Thursday, September 22, 2011

Applied Rationalizing

In an otherwise thought-provoking post on adultery and divorce, Athol Kay writes:

Which leads us obviously to the question of "What about the children?"

My feeling is that someone who is a terrible spouse, is very frequently a terrible parent.

  • An alcoholic husband, is an alcoholic father.
  • A Batshit Crazy wife, is a Batshit Crazy mother.
  • A chronically unemployed husband, is a chronically unemployed father.
  • An absent cheating wife, is an absent neglecting mother.
  • A criminally involved husband, is a criminally involved father.
  • A slovenly hoarding wife, is a slovenly hoarding mother.

And I'm sure you get the idea....

So yeah... what about the children? Shouldn't you be doing something?

Unsurprisingly, I’m oppose divorce on first-order grounds.  Perhaps surprising is that I do so knowing that what I ask – spending one’s entire life intimately attached to another human being – is supremely unnatural.  So I get the frustrations and disappointments, and I understand that many people will fail to keep the vows they make.  Yet I reply:  be as happy as you can, enduring what you must.

Precisely because the project is so difficult, we should be especially keen to avoid abetting the female (and let’s face it, when we’re talking about people who initiate divorce, we’re usually talking about women) tendency towards self-rationalization, and nothing reeks of self-rationalization like claiming to be getting divorced “for the good of the children.”

First of all, the data on the negative outcomes for the children of divorce is sufficiently established that it hardly needs citation.  I’m frankly surprised that Athol writes as if he is unaware of it.

But second of all, let’s walk through the list above:  alcoholism, unemployment, infidelity, criminality, slovenliness, and “batshit crazy” (by which I assume Athol means mental illness).  Of these, only two, alcoholism and mental illness, have any relationship to a child’s physical safety, and not always even then.  The other flaws are certainly bad examples to set for children, assuming the children are aware of them and lack any forceful countervailing influence.  More than likely, though, it is the aggrieved wife that brings her husband’s shortcomings to the children’s attention as a way of self-validation, which kind of deprives her of the moral high ground regarding bad examples.

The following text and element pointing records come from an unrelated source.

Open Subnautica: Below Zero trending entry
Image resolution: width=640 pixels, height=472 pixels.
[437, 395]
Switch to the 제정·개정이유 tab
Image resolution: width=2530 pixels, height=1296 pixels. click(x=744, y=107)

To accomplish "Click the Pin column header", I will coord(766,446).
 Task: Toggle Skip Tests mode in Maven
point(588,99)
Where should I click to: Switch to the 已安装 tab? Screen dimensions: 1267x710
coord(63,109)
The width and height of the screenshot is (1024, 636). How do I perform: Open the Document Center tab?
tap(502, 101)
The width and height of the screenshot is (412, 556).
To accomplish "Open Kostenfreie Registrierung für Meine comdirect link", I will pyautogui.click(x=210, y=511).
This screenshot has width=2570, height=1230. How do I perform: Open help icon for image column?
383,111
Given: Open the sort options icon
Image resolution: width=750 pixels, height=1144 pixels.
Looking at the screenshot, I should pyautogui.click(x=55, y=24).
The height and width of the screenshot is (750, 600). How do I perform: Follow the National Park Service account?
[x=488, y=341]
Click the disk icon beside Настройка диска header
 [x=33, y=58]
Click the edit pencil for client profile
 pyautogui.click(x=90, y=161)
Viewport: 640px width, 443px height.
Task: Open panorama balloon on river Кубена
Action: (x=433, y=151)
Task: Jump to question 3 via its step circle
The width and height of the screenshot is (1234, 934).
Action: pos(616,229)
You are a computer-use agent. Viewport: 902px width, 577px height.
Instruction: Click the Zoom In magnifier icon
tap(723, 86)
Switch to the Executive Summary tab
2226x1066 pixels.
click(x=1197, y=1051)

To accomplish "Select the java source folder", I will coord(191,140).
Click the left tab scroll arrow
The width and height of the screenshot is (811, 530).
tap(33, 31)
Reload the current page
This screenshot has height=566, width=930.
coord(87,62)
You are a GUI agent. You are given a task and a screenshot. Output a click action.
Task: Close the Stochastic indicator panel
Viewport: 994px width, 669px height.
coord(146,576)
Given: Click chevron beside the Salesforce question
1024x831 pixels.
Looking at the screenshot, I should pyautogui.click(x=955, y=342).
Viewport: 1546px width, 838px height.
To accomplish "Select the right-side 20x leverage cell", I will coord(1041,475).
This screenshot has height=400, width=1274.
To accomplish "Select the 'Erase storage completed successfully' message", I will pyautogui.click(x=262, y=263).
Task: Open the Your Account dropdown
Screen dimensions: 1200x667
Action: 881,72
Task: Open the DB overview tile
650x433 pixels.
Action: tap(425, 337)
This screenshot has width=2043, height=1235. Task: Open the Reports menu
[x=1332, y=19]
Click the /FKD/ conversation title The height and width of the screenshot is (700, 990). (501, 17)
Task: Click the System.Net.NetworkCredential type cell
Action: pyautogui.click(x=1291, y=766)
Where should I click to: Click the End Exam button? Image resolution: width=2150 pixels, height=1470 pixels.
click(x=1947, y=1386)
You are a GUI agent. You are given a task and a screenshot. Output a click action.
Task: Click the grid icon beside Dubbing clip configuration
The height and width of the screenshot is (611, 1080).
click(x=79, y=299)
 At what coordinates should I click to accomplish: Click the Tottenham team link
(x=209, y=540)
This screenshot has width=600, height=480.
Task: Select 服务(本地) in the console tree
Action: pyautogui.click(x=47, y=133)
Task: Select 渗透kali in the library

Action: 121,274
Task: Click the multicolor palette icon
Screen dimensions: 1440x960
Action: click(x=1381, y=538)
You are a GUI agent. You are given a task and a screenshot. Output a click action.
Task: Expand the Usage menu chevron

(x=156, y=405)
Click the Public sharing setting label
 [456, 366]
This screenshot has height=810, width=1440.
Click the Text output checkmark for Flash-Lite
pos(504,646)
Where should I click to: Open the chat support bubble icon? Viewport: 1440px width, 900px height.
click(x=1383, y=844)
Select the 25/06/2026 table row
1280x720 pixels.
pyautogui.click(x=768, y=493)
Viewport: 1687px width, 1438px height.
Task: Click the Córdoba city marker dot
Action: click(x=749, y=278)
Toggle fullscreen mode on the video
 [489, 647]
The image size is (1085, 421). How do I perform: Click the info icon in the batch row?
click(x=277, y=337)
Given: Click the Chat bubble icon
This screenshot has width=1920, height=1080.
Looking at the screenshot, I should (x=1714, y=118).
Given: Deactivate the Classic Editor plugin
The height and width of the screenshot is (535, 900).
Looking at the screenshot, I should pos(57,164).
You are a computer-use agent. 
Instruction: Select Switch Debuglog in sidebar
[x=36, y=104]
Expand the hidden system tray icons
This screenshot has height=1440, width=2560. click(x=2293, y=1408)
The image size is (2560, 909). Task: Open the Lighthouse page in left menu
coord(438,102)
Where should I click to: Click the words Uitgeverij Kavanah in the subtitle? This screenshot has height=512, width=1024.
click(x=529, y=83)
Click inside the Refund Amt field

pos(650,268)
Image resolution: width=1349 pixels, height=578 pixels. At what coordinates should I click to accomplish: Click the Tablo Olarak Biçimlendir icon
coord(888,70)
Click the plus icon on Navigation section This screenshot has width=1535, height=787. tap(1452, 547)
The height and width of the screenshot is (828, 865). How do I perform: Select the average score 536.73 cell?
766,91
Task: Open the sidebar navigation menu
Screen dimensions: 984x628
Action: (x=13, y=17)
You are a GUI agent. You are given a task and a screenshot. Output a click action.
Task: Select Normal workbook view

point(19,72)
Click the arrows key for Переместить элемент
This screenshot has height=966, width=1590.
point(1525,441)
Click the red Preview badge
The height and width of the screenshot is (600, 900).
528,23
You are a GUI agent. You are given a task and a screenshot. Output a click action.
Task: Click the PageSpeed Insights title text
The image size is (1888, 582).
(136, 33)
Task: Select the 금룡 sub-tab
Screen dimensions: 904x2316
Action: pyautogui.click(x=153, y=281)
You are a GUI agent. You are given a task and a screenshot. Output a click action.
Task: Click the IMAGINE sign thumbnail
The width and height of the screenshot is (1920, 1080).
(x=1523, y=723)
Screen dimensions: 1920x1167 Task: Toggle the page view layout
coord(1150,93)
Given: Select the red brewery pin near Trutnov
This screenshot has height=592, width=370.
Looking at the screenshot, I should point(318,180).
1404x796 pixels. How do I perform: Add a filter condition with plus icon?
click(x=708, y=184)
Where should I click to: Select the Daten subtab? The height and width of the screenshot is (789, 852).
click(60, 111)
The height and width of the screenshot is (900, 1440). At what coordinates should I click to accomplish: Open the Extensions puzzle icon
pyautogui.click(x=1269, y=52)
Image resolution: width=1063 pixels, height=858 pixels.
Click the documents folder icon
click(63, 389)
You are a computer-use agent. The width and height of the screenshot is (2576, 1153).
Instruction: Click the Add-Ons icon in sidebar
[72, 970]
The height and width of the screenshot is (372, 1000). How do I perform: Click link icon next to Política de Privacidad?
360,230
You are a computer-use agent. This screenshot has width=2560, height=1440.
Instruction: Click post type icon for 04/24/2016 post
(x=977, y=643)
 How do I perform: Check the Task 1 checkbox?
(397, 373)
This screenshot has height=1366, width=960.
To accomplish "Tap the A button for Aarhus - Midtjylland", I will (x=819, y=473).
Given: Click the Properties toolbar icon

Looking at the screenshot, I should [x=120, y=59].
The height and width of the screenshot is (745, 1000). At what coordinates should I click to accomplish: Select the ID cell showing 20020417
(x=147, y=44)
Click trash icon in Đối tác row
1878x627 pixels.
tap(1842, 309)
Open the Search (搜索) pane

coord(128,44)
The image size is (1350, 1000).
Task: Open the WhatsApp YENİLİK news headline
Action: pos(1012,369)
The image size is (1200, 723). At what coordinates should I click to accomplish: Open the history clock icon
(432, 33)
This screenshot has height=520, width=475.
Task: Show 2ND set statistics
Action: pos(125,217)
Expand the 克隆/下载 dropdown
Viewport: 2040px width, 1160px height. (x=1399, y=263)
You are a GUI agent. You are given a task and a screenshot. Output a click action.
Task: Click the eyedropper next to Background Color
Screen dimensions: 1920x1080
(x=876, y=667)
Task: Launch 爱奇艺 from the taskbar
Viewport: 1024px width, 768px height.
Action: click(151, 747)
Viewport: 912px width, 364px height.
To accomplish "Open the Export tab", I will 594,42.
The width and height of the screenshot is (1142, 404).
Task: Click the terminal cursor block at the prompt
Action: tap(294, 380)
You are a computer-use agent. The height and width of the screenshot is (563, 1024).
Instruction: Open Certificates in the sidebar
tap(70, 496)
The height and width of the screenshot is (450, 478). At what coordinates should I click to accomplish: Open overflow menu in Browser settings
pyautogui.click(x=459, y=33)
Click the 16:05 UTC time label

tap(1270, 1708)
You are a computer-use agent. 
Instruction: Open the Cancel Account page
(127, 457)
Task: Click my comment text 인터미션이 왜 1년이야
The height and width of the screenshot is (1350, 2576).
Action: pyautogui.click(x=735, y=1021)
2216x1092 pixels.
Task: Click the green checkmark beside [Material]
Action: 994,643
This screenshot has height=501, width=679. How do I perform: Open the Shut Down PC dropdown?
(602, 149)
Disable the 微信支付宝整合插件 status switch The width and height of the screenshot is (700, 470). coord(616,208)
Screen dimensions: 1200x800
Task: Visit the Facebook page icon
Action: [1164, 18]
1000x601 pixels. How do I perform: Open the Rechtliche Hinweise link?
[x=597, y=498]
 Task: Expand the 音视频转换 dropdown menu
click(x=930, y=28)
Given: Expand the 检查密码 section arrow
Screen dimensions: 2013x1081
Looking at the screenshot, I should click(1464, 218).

Even so, the parenting would have to be, not just bad, but pathologically bad for single parenthood to be the preferred solution.  The generality is that children are made worse off by divorce; that you happen to know of counterexamples doesn’t mean you are smart enough to predict yourself one of them.

Is this a compelling reason for a woman (or a man, for that matter) to stay in a bad marriage?  Maybe, maybe not.  The point is that someone contemplating divorce should be fully cognizant of the tradeoff he is making:  his own happiness and well-being (possibly) for his children’s (probably).

3 comments:

Justin said...

It has also been shown that "bad marriages go good" over time, IF the parties have the character to stick it out.

njartist said...

Perhaps surprising is that I do so knowing that what I ask – spending one’s entire life intimately attached to another human being – is supremely unnatural.

Being tied to a monster is hell. As I am the one caring for my ninety-six y.o. mother, I, unlike my brethren, realize the monster she is and the hell my father went through. He may have stuck through the marriage but he probably realized the nature of the woman a few years after the marriage.

Dr. Φ said...

One of the tragedies -- perhaps inevitable, but a tragedy nonetheless -- is that initiating divorce is, as far as I know, the only gateway to legal remedies for mistreatment or neglect in a marriage. Imagine a woman (let's say) who goes before a judge demanding, "make my husband support his family!" "Are you divorcing him?" the judge asks. "No, I just want him to do what he is supposed to do." "Sorry, I can't help you unless you divorce him," the judge replies.

Not sure what this has to do with NJ's comment, with which I agree.